4. (i)But this Court is not able to agree with the arguments advanced by the learned counsel appearing for the 2nd respondent. As noted above, it is not in dispute that the petitioner workman was unable to attend the duty under the second respondent management from 10.3.1994. The reason assigned by the petitioner shows that he was secured by the local police for offences said to have been committed by him along with another person under Section 302 I.P.C. But, subsequently that criminal case was also dismissed in favour of the petitioner. In that view of the matter, though the second respondent was entitled to proceed against the petitioner for the unauthorised absence from 10.3.94, in the present case, the second respondent also is entitled to impose any one of the major punishments contemplated under clause 32 of the Standing Orders which will have to be followed as a consequence to the finding given on the light of clause 23(g) or 31(8), the second respondent for the reasons best known to them miserably failed to impose any one of the punishments given under clause 32. When the removal of name of the petitioner workman from the roll of the second respondent management has not been shown as one of the punishments, as rightly contended by the learned counsel appearing for the petitioner, when retrenchment being the termination by the employer of the service of the workman for any reason whatsoever except those expressly excluded in the Section 2(OO), this court accepting the contentions of the learned counsel appearing for the petitioner is inclined to set aside the impugned order passed by the Labour Court.

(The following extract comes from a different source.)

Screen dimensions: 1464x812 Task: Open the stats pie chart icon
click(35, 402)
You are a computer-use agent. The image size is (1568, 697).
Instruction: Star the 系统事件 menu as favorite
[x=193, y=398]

(ii) It is also relevant to refer to the judgment of the Apex Court in VIJAY SINGH V. STATE OF UTTAR PRADESH AND OTHERS ( 2012 (5) SCC 242 )wherein it is given as under: "If a punishment imposed against a charged employee is not provided for under relevant rules, any order passed by the disciplinary authority imposing any punishment which is not contemplated under the rule is liable to be set aside for the simple reason that it is a settled proposition of law the punishment which is not prescribed under the Rules cannot be awarded." Therefore, in the present case also when the removal of the name of the petitioner workman herein has not been as one of the punishments, this Court has to construe his removal is nothing but retrenchment and when the respondent has not followed the conditions mentioned under Section 25F, this Court is inclined to hold that the petitioner is entitled to get the compensation. 5. In view of the above, looking at the case of the petitioner as a peculiar one, by taking note of the further fact that he has not admittedly worked from 10.3.1994 till now, the petitioner is entitled to get 30% of the backwages along with the order of reinstatement. The petitioner is entitled to get reinstatement, continuity of service, attendant benefits and only 30% of the backwages. 6. Accordingly, W.P.No.6281/2005 stands allowed with the abovesaid directions. No costs.